Nordstrom are the other iconic department story getting real with their visuals, by featuring 3 disabled models in a new campaign. In their July catalog, featuring upcoming fall fashion, they have included models who have prosthetics, who have limbs amputated and even one model in a wheelchair. Her name is Jillian Mercado and you may recognize her face. She was the bright-haired beauty featured in Diesel’s ‘Reboot’ campaign, and since then has had no end of work and media attention because of the bold move by the denim label.

Jillian has been very outspoken about how she loves that a model with her look can re-define the conventions of beauty and inspire others that there is no reason why a disabled man or woman can’t promote and represent major clothing companies.

“My aim is to give hope to people who are maybe saying ‘My life is over’ because they are disabled. You can totally do it, nothing should be stopping you,” she told the Daily Mail back in January about being a new fashion role model to many other people with disabilities.


Nordstrom have apparently been using disabled models since 1997, but in an age where everything has the potential to go viral, it is more important than ever they, along with other brands, step up as leaders in the fashion world.

“Identifying companies that utilize models or actresses with disabilities has been like finding a needle in a haystack,” said Meg O’Connell in a press release about the campaign. She added, “is a leader in this space and has been a long-standing supporter of disability inclusion not only in their advertising but also in employment and accessibility in their stores.”

Nordstrom spokeswoman Tara Darrow said using the models is “really about reflecting the customers and communities we serve. We serve diverse customers and it’s an opportunity for them to see themselves when they’re looking through the book or online. … We don’t promote it or go out and talk about it.
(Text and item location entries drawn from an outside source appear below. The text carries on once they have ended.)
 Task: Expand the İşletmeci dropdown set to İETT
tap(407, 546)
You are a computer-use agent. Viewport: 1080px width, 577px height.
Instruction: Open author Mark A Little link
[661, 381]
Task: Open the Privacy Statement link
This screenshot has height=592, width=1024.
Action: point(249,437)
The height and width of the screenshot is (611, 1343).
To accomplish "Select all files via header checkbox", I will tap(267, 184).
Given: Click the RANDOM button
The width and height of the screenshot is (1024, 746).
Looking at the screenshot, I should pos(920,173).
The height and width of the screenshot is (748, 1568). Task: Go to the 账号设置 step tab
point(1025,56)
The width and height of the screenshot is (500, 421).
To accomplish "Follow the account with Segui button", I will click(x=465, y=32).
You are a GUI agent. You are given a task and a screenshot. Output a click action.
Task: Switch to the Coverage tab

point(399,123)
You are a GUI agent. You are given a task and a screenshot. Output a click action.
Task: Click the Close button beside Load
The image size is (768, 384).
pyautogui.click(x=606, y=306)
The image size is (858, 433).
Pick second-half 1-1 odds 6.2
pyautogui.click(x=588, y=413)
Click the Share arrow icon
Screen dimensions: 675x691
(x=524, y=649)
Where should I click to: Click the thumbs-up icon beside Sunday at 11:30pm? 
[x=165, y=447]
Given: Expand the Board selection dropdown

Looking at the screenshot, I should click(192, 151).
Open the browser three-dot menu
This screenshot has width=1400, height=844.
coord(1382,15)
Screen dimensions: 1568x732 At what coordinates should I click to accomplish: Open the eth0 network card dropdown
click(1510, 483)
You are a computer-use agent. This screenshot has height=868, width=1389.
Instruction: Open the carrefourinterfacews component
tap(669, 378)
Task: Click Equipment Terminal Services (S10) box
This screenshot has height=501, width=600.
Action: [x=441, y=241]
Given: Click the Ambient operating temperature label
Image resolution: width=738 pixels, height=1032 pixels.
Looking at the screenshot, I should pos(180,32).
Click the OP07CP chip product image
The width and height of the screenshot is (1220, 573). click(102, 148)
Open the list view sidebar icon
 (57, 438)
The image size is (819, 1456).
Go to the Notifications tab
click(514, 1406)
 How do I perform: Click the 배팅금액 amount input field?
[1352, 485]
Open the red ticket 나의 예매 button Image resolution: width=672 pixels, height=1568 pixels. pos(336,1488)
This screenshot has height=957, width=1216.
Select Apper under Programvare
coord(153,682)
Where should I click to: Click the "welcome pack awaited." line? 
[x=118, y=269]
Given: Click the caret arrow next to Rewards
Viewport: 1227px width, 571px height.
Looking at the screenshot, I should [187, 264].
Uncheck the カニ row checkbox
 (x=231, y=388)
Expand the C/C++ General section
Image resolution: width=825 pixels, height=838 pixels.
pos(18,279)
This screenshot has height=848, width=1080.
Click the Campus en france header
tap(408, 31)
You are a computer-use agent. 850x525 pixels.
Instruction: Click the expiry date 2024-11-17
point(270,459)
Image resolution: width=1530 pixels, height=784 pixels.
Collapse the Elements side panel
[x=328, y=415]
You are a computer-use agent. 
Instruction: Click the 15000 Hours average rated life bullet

We just think they look great.”

Well we think it is important to promote it because how will anyone know? We get that they don’t want to call attention to something which should just be seen as normal in society, a clothing store using disabled as well as able-bodied models and mannequins. So it’s up to us as the media and conversationalists to spread the word in our communities.

What JC Penney and Nordstrom are doing is showing their customers that these aren’t disabled models, they just models. Three cheers for all the brands out there who are willing to turn up their nose at the old boring standards of beauty, and create a space where everyone can feel like they belong.